* [EXERCISE PROMPT]:
Can you print the data exactly and leave out each image?

* [SOURCE DATA]:
———
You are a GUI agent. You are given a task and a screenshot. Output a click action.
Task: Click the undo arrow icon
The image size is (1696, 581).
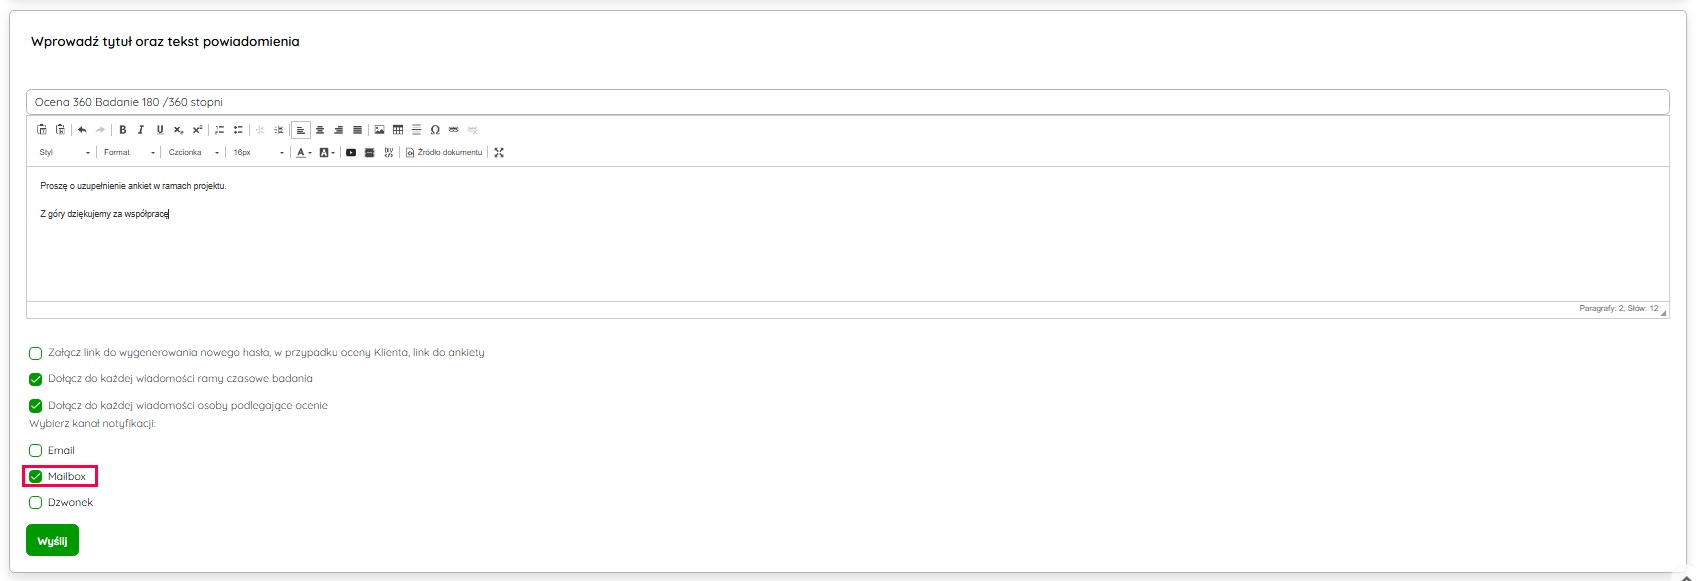pyautogui.click(x=82, y=130)
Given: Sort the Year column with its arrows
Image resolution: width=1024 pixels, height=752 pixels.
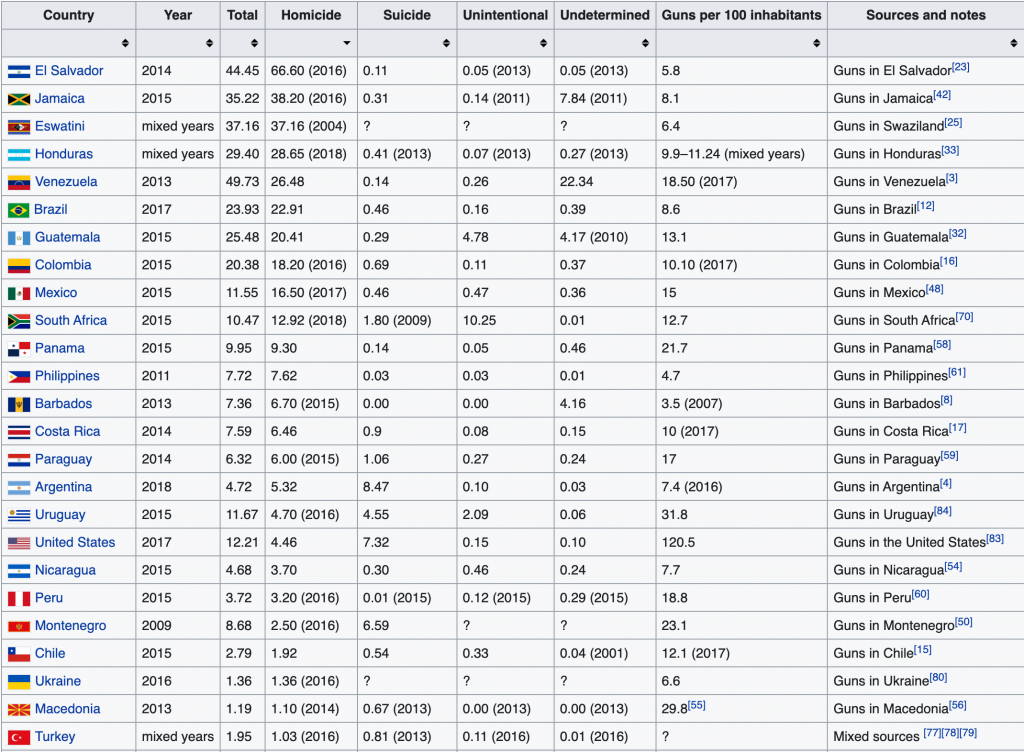Looking at the screenshot, I should coord(209,43).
———
* [SOLUTION BELOW]:
You are a GUI agent. You are given a task and a screenshot. Output a click action.
Task: Click the undo arrow icon
The image size is (1696, 581).
pyautogui.click(x=82, y=130)
Given: Sort the Year column with its arrows
Image resolution: width=1024 pixels, height=752 pixels.
Looking at the screenshot, I should coord(209,43).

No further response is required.